Beyond a top tier education, for four years students look to Stanford for food and shelter, emotional and professional support, mental health resources, built-in communities like frosh dorms, and a place to belong. Many students, colloquially or literally, refer to Stanford as “home.” That’s good, and a part of what makes Stanford a strong community.
However, the current pandemic has revealed how even the best universities fall short of a real home and family.
Since I have been home, my dad has stockpiled non-perishables, my mom has planted a garden of rosemary, and my siblings have entertained themselves with baking and karaoke. At the same time, I’ve been reading Hilary Mantel’s Wolf Hall. The historical novel is ostensibly about Thomas Cromwell’s rise to power in Henry VIII’s court, but most striking in the context of a homebound spring quarter is the depiction of Cromwell’s household, known as Austin Friars.
Despite the tragic deaths of his wife and daughters at the hands of the so-called “sweating sickness,” Austin Friars thrived as a large and lively household. The house was home not only to Cromwell and his son, but their extended family as well, including Cromwell’s sisters, nieces and nephews, in-laws, and wards.
The family and home are the most basic pillars of any healthy society, be it a family by blood or choice, nuclear or extended. There is no comparison between spending quarantine in a loving home and spending it alone in a Stanford dorm.
Today, large multigenerational homes are rare. Rarer still are households like Austin Friars that include a broad network of interdependent relationships. They should not be.
In Wolf Hall, both Cromwell and his household benefit from the stability and support of a broad family network. Cromwell becomes a father figure to an orphaned nephew and accompanies him to court, even being recognized as the king’s cousin. And where the loss of his wife and daughters could have left Cromwell detached and isolated, he instead finds love and comfort with his entire extended family around him.
In many ways, Stanford is currently serving the same role as Austin Friars for students with nowhere else to go. To about 640 students, including internationals, those unable to travel home, immunocompromised students, and homeless students, Stanford is still home this Spring, a role for which it was not designed and is not best suited. Worse, a total of 3000 students applied for on-campus housing during the pandemic.
Continuing to house those who need it is laudable, especially since Stanford’s peer institutions sent all students packing on short notice regardless of situation. But it raises the larger question of why as many as 3000 Stanford undergraduates have nowhere else to go in a crisis. We have the power to change that.
Under normal circumstances, Stanford students are rightly considered some of the most privileged in the world. We are also some of the most creative and collaborative. When so many of us lack a reliable support system beyond the school, it’s incumbent on us to find a lasting solution even after the pandemic ends. Going forward, we have the responsibility and ability to build homes and communities that stand even when Stanford cannot.
The modern nuclear family is quite fragile: small fractals of what once was, and still could be, a resilient and interconnected extended family. In such large households, there is always someone to support you. That is hardly the case today, and that should worry us.
Stanford can provide for basic needs like housing and food. But a faceless institution cannot provide the love, care, guidance, or purpose vital to every person.
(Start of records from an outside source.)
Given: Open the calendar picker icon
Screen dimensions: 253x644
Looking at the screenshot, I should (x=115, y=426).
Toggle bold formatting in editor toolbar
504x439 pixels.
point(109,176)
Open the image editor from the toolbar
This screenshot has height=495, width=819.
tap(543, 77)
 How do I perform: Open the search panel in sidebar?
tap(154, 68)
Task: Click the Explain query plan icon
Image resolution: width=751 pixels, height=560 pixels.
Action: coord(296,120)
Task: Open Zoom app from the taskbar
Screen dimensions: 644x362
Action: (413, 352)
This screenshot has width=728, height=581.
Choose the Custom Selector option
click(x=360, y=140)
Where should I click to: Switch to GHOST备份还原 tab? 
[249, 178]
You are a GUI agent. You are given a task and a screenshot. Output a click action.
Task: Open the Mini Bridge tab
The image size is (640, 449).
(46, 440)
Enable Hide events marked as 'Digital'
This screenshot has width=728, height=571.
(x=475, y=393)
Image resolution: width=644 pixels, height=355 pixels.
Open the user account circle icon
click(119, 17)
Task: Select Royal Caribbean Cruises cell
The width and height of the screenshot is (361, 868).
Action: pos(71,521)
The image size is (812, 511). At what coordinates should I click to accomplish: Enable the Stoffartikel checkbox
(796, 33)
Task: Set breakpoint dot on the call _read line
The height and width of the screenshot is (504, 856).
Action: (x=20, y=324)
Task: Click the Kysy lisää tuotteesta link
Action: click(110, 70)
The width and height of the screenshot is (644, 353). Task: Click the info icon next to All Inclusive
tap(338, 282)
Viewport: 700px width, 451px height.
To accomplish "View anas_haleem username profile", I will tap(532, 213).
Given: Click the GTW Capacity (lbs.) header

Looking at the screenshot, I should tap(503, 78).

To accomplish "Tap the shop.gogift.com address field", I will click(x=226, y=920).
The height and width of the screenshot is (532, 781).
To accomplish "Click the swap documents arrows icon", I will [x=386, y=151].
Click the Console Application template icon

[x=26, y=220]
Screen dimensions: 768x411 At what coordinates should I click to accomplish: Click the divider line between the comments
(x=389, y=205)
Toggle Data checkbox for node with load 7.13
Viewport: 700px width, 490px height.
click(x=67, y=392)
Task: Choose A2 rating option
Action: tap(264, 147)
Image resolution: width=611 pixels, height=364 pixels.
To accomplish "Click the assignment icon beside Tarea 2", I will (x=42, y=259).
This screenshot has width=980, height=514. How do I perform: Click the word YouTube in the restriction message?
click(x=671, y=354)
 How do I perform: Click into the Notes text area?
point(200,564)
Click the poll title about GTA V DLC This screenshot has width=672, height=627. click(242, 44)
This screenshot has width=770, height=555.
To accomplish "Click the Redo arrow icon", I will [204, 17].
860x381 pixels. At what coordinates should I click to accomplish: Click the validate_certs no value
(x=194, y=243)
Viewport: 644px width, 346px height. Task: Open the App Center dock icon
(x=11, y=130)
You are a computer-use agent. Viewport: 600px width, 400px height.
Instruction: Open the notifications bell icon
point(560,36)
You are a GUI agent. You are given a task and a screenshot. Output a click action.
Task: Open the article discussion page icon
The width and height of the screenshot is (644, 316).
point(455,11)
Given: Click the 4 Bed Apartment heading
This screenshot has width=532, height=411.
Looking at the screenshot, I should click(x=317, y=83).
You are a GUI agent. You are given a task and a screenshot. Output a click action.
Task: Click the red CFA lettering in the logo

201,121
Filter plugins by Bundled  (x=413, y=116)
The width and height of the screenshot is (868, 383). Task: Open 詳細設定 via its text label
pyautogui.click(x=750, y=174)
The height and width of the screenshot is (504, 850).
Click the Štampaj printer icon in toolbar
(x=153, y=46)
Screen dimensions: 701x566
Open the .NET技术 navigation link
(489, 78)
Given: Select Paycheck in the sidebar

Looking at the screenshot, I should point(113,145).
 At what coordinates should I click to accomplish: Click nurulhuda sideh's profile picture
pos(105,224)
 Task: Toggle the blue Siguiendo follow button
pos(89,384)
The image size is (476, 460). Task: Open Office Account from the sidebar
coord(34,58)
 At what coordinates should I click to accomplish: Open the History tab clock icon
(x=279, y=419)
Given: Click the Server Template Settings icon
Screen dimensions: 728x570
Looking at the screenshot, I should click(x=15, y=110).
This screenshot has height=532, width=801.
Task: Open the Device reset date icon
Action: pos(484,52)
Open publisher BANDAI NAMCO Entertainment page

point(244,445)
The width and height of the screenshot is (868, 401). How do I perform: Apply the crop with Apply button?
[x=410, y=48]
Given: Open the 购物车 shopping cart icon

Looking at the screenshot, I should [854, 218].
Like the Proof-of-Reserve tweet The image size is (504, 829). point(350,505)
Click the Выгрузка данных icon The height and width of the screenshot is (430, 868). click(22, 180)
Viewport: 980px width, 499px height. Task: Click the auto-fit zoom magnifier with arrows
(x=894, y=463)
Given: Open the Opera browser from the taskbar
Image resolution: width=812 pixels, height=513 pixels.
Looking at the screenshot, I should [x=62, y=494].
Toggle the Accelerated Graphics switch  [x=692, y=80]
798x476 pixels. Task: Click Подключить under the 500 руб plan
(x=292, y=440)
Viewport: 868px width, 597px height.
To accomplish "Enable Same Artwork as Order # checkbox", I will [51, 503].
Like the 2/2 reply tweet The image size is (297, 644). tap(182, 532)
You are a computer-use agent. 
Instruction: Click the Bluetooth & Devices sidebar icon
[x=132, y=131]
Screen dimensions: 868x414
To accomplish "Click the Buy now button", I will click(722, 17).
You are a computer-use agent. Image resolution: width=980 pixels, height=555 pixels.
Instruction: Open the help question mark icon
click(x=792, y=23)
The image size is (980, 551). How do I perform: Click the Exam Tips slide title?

Homes like Austin Friars should be the rule rather than the exception. We should strive to build more stable and more independent families across the nation that can care for the people within them. If a parent and child relationship becomes strained, each should have other close relations to fill the void. If a breadwinner loses his or her job, there should be other incomes to supplant it. If a child goes through his or her first heartbreak, someone should be there to comfort and guide. Any shocks - like a divorce, a death, or a pandemic - can be better absorbed by the whole rather than the one alone.
Cromwell’s world was imperfect, as is our own. But Austin Friars, and other households like it, serve as a paragon of what today we are missing and what tomorrow we should create.
Today, the best we can do is support our friends and neighbors in any way we can, such as opening our homes to those who need a place to stay. But we can also look to the future. Soon we will graduate and start careers and families of our own. We should remember Austin Friars when we do.